# [Task goal]
Your answer should consist only of the lines below from the one with "744x616 pixels. How" through the one with "Click the 'Descrizione cespite' column header", copied exactly.

=== Begin Enclosure ===

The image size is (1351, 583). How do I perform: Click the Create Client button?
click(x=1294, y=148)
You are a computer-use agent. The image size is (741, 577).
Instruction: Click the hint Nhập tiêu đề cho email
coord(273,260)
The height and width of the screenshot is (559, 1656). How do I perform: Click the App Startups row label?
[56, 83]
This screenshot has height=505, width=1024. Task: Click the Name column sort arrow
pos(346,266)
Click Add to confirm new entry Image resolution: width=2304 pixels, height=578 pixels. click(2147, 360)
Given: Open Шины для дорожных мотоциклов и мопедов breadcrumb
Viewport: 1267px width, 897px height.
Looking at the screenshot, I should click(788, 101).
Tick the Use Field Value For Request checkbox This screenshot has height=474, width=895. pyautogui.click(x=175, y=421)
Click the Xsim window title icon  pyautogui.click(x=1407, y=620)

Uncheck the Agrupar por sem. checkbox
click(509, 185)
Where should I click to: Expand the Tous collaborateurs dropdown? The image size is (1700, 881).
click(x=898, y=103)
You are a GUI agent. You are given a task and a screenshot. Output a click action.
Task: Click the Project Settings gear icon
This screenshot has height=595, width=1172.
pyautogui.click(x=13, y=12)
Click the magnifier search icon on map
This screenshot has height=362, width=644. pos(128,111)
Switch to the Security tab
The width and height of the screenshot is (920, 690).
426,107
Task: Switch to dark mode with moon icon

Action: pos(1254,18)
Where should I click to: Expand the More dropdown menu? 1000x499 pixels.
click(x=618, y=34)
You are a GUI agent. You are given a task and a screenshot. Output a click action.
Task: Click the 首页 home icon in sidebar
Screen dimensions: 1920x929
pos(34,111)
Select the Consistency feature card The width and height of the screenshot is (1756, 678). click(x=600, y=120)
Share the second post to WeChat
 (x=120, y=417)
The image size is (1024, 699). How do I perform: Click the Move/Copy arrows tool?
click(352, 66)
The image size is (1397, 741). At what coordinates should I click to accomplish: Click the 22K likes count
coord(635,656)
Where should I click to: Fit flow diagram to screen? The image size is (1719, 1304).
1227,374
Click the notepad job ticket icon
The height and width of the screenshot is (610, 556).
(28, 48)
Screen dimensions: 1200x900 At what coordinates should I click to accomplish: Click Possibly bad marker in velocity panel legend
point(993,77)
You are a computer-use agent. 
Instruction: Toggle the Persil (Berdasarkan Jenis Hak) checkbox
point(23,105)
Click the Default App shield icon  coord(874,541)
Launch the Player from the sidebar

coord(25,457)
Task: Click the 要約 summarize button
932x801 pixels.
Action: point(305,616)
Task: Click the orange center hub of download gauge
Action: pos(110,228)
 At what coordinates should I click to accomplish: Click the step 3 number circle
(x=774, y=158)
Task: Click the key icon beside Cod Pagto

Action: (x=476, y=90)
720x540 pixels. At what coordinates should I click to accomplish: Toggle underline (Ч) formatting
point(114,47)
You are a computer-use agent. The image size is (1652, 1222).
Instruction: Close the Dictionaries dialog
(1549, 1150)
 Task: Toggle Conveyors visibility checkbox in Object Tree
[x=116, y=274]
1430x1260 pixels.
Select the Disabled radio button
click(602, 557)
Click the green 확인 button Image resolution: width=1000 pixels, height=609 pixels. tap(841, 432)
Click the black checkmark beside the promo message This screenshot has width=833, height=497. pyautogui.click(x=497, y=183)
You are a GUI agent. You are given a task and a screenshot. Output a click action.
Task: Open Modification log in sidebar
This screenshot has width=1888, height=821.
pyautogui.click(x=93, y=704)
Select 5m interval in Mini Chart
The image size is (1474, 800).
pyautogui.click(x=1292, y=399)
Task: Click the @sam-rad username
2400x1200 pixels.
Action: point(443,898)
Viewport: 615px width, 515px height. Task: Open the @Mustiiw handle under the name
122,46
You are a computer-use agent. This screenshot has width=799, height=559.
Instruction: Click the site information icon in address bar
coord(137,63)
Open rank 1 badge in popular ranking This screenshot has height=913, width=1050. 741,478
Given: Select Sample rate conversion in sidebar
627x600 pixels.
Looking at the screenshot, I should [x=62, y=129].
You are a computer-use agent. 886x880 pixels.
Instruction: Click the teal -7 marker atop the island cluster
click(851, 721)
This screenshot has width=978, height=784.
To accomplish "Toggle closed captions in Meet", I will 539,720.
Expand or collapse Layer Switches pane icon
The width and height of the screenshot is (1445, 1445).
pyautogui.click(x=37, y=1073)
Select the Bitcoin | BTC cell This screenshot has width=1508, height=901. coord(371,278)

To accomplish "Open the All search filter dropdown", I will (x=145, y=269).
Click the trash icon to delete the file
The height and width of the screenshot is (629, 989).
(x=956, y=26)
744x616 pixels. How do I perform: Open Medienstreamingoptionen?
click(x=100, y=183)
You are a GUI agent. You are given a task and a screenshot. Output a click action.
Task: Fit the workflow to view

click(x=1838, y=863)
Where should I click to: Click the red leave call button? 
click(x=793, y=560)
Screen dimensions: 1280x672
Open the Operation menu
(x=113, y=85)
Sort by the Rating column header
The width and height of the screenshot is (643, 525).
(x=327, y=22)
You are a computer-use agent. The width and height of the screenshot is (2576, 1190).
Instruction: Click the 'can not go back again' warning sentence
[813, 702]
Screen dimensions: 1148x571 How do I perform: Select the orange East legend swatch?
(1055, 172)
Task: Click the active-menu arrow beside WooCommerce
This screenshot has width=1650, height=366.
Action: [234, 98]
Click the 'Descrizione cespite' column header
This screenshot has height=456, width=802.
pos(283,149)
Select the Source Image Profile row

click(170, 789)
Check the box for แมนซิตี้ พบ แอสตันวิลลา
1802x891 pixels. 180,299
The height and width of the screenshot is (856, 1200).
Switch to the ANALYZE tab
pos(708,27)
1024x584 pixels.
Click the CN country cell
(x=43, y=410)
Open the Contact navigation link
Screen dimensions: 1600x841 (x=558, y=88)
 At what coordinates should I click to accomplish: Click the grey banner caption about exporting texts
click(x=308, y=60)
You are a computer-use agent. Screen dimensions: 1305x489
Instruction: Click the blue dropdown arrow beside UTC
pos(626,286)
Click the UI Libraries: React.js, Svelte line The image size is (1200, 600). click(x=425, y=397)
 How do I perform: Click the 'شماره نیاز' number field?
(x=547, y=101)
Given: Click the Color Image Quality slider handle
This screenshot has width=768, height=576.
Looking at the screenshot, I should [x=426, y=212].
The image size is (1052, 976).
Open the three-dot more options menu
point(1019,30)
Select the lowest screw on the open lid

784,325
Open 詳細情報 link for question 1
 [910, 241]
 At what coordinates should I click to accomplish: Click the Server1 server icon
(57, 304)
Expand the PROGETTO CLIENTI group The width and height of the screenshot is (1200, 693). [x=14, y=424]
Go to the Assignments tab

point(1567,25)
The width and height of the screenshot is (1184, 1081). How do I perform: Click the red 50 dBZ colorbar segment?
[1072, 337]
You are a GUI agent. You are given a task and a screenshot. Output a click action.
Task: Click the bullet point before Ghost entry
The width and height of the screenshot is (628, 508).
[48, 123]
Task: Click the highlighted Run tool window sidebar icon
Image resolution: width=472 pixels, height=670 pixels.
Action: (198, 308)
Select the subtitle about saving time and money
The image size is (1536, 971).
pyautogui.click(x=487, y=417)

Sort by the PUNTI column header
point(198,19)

=== End Enclosure ===

# [Output for this exercise]
744x616 pixels. How do I perform: Open Medienstreamingoptionen?
click(x=100, y=183)
You are a GUI agent. You are given a task and a screenshot. Output a click action.
Task: Fit the workflow to view

click(x=1838, y=863)
Where should I click to: Click the red leave call button? 
click(x=793, y=560)
Screen dimensions: 1280x672
Open the Operation menu
(x=113, y=85)
Sort by the Rating column header
The width and height of the screenshot is (643, 525).
(x=327, y=22)
You are a computer-use agent. The width and height of the screenshot is (2576, 1190).
Instruction: Click the 'can not go back again' warning sentence
[813, 702]
Screen dimensions: 1148x571 How do I perform: Select the orange East legend swatch?
(1055, 172)
Task: Click the active-menu arrow beside WooCommerce
This screenshot has width=1650, height=366.
Action: [234, 98]
Click the 'Descrizione cespite' column header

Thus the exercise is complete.